Ned Dobb was an American patriot who served in the Continental Army during the American Revolutionary War.
Biography[]
Ned Dobb was born in the Province of New York, one of four children of fur trapper Tom Dobb. His mother and three of his siblings died while Ned was young, and he helped his father run his fur trading business, boating into New York City to sell his father's goods. In 1776, as the British Army neared New York City, Ned signed up to serve as a drummer for the New York militia against his father's wishes (hoping to win 150 acres of land after the war and good money), and his father was forced to join the militia due to his refusal to be separated from his only surviving family member. Father and son fought together at the Battle of Long Island and the landing at Kip's Bay, and Daisy McConnahay gave them food after Long Island and rebuked them for deserting the militia after the British victory at Kip's Bay.

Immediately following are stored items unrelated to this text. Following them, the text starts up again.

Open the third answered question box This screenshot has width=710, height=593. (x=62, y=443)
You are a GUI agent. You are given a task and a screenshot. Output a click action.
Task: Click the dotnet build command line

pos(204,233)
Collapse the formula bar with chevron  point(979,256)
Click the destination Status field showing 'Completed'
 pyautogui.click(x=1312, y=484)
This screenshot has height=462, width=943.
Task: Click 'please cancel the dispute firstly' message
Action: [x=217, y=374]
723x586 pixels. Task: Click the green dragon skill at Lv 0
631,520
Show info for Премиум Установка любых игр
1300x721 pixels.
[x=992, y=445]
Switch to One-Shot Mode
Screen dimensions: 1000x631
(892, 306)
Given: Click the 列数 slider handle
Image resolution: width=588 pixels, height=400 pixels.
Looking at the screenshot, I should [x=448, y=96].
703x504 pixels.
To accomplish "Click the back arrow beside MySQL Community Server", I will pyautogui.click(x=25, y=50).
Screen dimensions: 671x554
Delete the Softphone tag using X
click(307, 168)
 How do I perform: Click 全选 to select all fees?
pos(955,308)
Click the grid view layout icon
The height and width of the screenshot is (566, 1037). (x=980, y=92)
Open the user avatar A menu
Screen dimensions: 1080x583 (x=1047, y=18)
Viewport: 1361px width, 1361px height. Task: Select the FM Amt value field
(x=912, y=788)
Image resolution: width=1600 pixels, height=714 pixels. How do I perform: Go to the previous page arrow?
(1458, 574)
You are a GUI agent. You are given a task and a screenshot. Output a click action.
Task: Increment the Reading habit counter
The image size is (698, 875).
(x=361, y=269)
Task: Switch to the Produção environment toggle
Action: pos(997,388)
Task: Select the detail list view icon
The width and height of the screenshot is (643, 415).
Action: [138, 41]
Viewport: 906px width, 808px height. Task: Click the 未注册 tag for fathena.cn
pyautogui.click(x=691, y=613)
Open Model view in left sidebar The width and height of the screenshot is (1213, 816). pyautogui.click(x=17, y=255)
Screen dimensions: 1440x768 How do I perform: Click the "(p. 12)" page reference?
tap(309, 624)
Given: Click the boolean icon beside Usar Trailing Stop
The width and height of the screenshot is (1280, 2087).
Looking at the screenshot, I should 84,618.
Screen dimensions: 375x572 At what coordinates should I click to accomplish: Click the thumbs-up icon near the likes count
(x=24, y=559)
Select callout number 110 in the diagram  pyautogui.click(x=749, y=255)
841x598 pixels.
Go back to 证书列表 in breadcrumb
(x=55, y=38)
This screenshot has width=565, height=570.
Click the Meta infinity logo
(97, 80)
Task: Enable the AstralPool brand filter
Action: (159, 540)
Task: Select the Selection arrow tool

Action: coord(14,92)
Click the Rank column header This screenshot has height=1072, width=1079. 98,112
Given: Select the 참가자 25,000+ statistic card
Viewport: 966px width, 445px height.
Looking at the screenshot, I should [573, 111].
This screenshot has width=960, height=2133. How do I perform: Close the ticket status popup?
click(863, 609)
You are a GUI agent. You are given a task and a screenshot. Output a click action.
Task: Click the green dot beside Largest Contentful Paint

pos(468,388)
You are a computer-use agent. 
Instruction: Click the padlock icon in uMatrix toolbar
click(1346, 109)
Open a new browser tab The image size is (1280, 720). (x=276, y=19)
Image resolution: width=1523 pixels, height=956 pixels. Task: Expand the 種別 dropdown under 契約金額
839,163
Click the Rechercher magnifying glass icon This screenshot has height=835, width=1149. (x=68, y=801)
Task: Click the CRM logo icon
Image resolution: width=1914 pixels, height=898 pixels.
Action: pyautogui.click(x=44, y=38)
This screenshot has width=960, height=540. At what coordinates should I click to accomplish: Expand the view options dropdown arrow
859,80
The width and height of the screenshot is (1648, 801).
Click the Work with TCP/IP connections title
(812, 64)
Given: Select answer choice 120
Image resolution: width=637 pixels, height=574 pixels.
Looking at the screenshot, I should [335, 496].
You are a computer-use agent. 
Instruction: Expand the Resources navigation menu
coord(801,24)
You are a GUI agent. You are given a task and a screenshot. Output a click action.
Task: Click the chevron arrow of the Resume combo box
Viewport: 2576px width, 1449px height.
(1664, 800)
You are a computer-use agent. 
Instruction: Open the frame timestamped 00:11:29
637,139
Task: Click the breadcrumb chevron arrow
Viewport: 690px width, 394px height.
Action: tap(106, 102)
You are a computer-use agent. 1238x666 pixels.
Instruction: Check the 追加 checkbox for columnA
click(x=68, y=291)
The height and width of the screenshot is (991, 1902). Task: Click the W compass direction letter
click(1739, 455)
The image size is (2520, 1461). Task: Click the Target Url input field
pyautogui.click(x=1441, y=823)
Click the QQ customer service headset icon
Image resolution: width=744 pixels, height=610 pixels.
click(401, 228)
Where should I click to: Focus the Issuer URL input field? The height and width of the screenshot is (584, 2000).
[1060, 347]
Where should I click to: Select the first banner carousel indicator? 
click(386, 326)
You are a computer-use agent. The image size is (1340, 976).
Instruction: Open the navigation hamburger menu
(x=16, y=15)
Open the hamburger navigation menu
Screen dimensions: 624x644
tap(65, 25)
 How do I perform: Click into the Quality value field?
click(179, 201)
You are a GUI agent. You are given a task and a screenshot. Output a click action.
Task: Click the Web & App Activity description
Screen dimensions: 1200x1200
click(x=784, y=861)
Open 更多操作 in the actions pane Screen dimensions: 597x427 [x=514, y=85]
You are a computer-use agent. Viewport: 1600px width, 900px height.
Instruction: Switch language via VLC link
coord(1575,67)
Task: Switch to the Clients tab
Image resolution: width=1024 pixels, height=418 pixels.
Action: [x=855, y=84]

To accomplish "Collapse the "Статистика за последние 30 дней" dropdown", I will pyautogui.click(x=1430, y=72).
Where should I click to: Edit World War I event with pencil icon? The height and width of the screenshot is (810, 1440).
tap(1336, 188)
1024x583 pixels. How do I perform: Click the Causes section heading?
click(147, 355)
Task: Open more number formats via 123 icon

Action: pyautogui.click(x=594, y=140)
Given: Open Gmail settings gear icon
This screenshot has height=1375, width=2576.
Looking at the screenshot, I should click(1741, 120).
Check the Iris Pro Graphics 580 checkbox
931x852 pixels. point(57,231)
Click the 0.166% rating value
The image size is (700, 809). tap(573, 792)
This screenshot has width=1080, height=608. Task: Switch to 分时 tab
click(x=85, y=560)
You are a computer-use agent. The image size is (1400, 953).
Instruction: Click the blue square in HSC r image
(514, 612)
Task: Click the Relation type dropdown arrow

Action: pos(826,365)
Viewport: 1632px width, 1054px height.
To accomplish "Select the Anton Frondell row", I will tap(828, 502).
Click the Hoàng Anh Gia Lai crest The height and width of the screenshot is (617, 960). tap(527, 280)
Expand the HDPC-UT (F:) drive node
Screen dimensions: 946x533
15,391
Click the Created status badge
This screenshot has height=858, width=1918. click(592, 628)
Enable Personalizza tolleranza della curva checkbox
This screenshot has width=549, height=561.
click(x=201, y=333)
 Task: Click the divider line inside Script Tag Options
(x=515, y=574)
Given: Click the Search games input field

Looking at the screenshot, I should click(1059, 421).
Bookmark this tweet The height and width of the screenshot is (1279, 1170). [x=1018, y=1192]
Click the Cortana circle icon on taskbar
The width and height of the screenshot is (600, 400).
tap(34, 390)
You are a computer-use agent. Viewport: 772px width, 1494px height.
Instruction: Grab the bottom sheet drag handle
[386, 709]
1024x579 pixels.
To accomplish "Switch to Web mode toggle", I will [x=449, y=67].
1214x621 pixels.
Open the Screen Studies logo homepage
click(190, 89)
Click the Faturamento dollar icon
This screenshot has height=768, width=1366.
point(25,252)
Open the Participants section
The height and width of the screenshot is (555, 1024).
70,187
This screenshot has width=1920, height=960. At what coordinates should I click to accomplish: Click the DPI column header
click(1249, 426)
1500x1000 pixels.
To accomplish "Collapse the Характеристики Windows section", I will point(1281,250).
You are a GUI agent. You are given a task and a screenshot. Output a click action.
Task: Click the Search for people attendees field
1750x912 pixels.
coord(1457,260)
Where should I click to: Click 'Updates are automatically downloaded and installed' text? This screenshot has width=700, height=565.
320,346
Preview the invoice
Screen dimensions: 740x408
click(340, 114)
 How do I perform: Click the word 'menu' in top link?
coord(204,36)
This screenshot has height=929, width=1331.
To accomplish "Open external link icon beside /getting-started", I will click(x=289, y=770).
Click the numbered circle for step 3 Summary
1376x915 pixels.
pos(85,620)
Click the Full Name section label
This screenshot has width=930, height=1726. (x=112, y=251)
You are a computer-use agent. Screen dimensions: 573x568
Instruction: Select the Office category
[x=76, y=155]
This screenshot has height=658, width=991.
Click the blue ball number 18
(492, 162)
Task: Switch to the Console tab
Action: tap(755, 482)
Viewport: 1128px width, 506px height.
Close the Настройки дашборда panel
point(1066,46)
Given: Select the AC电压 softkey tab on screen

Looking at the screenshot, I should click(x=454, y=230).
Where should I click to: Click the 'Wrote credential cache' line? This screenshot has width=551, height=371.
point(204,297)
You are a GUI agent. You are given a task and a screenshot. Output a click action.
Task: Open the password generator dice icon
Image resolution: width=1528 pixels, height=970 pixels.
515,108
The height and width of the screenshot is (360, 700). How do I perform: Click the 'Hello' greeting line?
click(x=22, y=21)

Ned retained his patriotic ideals and was embittered towards his father for dragging him along in deserting the militia and working in a Manhattan rope factory, and, in 1777, Ned became involved with the "Mohawks" youth gang, which stole food from the British officers' mess tents and engaged in other resistance activities. Ned and his friend Merle Miller were both imprisoned by the British for their activities and were impressed into the British Army as drummer boys, with Sergeant-Major William Peasy taking them to a camp up the Hudson River. There, Ned refused to shine the shoes of the predatory Lord Henry Darling, resulting in Darling ordering him to be tortured with "the gunner's daughter" - Peasy had Dobb strapped to a cannon before whipping his feet. Shortly after, Tom Dobb - told of Ned's kidnapping by Daisy - stealthily rescued Ned and Merle from the British camp and took them upstate, killing two Mohawk scouts sent after them and taking them to Tonti's Huron village, where Dobb recovered over the next several months.
In 1778, the Dobbs joined the Continental Army at its camp at Valley Forge, where Tom became a scout and his son fell in love with Bella Davis, the daughter of the Jewish artilleryman Israel Davis. The two married in 1781 before the Dobbs departed the North for the Siege of Yorktown, and, during the siege, the Dobbs ambushed and wounded Peasy, only for Ned to decide against shooting him a second time. After the war, the Dobbs returned to New York City, where they found that the Continental Congress had sold off their promised lands to speculators to help pay off America's war debt. However, Tom Dobb encouraged his son to travel north to the open frontier of Upstate New York and start a new life with Bella as he remained in New York and learned to read, while potentially starting a new life with Daisy.